In Terraform we can pass variable values in many ways. One of those ways is through `.tfvars` file. 
This file is exclusively for variables. These variable files are extremely helpful when we need different variable names for development, staging and production. The syntax for supplying the file is like so: `-var-file vars/stg.tfvars`.

# Deployment

We can validate our terraform configurations with the command `terraform validate`. Annoyingly the error messages are vague and generalised. 

## Initialise backend

`terraform init` initialises the Terraform backend, checks where the state file has to be saved and if it is remote, availability of the bucket is validated, installs all the provider plugins.

## Plan and Apply Changes

With `terraform plan -var-file vars/stg.tfvars` we can see what new resources be created/changed/destroyed. This gives as a plan and confirmation of our setup.

`terraform apply -var-file vars/stg.tfvars` will apply our configurations. At the end the `rest_api_url` will be displayed. 
![](terraform_apply.png)

Take that, put it in an api client and supplying our sample JSON input `{"find": {"date1": "2017-08-28", "store_nbr": 19}}`. You should see the status code as 200 and the body containing the predictions with a confirmation saying the item has been successfully created.

![](api_invocation_result.png)

We can confirm it by going to Dynamodb console and checking the items in the table

![](dynamodb_items.png)

## Destroying resources

Upon completion of the task it is always good practice to destroy the resources to avoid incurring unnecessary costs. 

Use `terraform destroy -var-file vars/stg.tfvars` to destroy the resources and leave it as we started. Remember in real production environment, `destroy` command should never be used. Instead delete the resources that are unnecesary and run `apply` command again. 

# Conclusion

We successfully setup Terraform for our application. With single line commands we can manage resources at ease.

- [Record excerpts]
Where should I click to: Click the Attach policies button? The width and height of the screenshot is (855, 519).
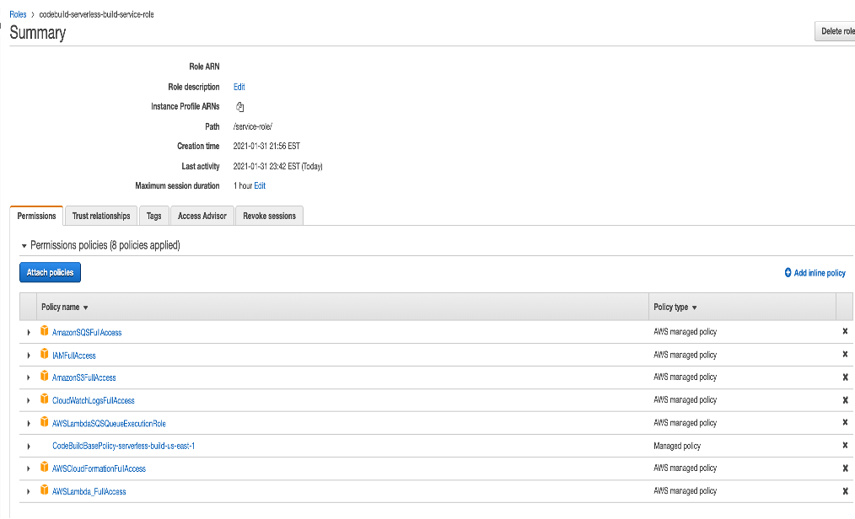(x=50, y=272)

...

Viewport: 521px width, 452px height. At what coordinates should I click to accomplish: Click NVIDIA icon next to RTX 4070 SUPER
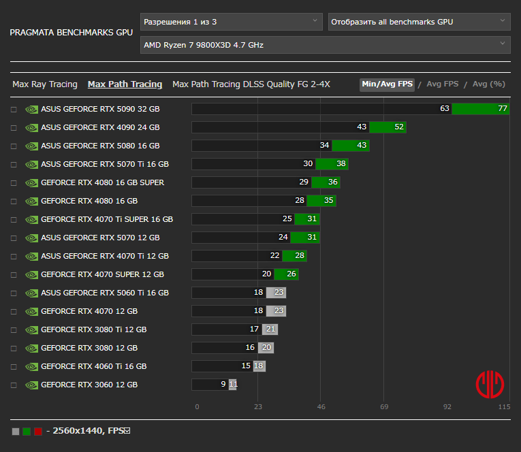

- [What the exercise asks] From the Terraform deployment text, set down the passage starting with "We can validate" and going on through "of our setup.", word for word.

- [Exercise response]
We can validate our terraform configurations with the command `terraform validate`. Annoyingly the error messages are vague and generalised. 

## Initialise backend

`terraform init` initialises the Terraform backend, checks where the state file has to be saved and if it is remote, availability of the bucket is validated, installs all the provider plugins.

## Plan and Apply Changes

With `terraform plan -var-file vars/stg.tfvars` we can see what new resources be created/changed/destroyed. This gives as a plan and confirmation of our setup.